WHAT NEEDS TO BE DONE:
Restate word for word the lines below, from the one containing "The width and" through the final line, with no pictures included.

SUPPLIED RECORDS:
_ _ _ _

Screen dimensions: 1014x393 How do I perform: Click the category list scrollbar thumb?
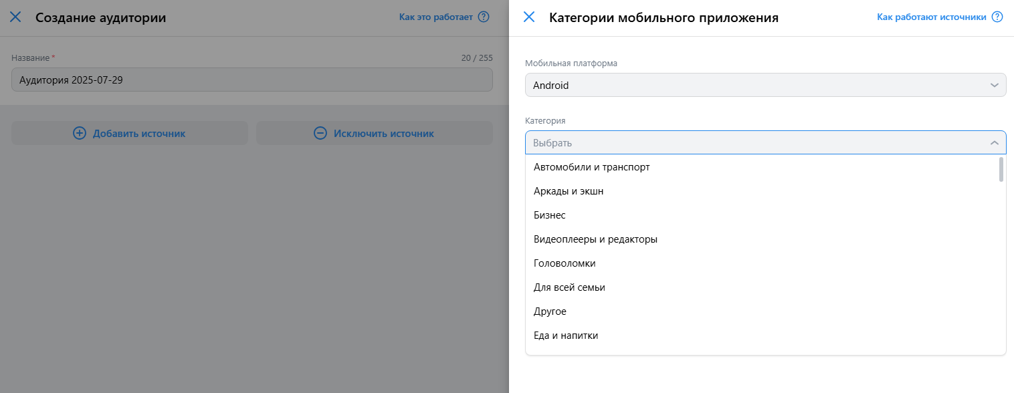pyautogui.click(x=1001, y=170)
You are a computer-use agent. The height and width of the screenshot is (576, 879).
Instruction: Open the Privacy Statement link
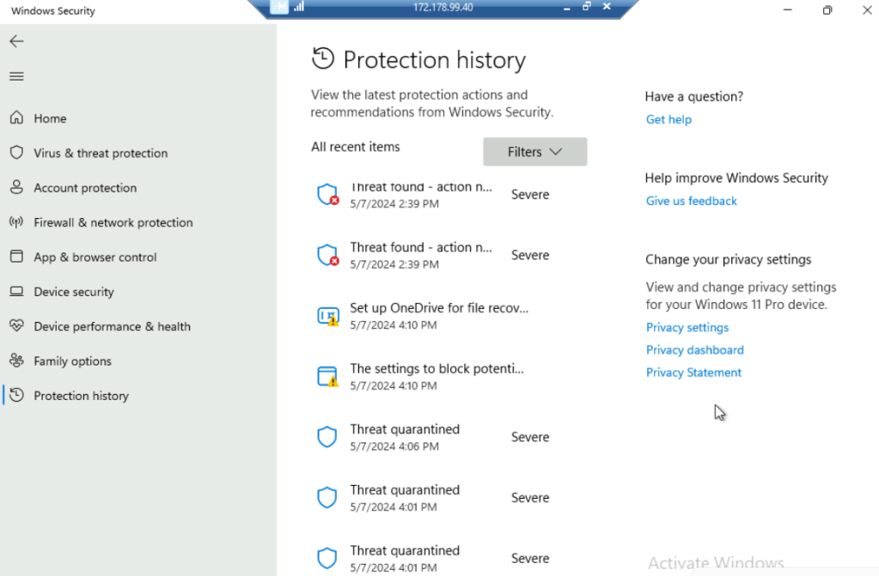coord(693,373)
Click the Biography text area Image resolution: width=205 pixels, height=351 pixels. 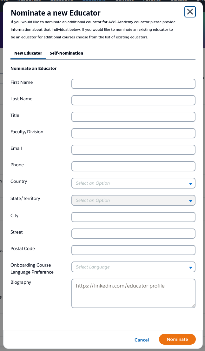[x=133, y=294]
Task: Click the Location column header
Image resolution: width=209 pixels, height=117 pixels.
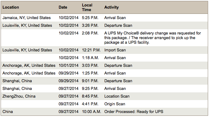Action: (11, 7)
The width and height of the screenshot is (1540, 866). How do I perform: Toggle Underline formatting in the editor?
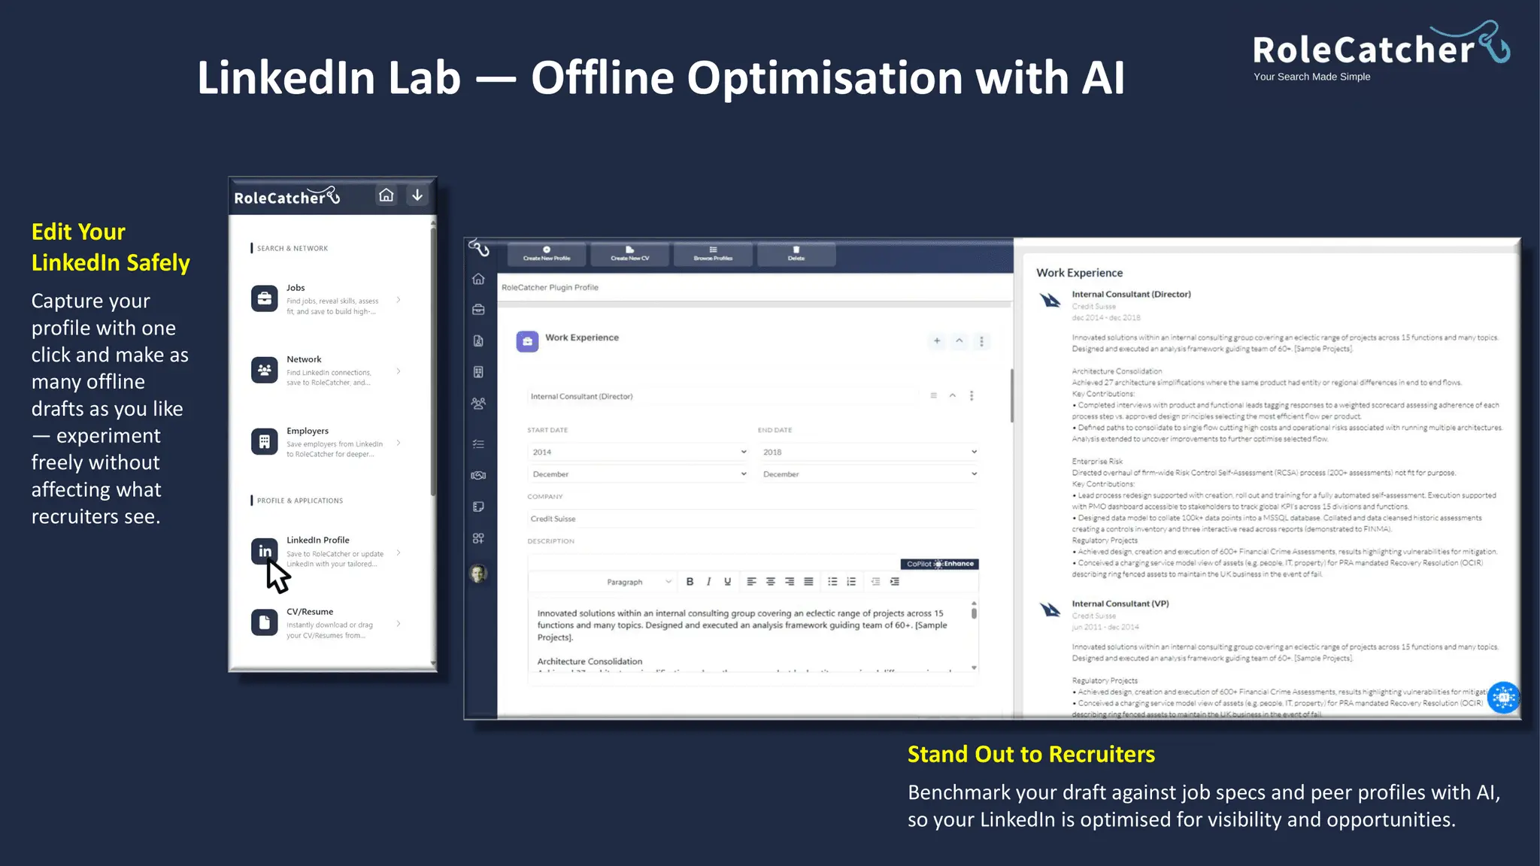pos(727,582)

_ _ _ _

EXERCISE RESPONSE:
The width and height of the screenshot is (1540, 866). How do I perform: Toggle Underline formatting in the editor?
pos(727,582)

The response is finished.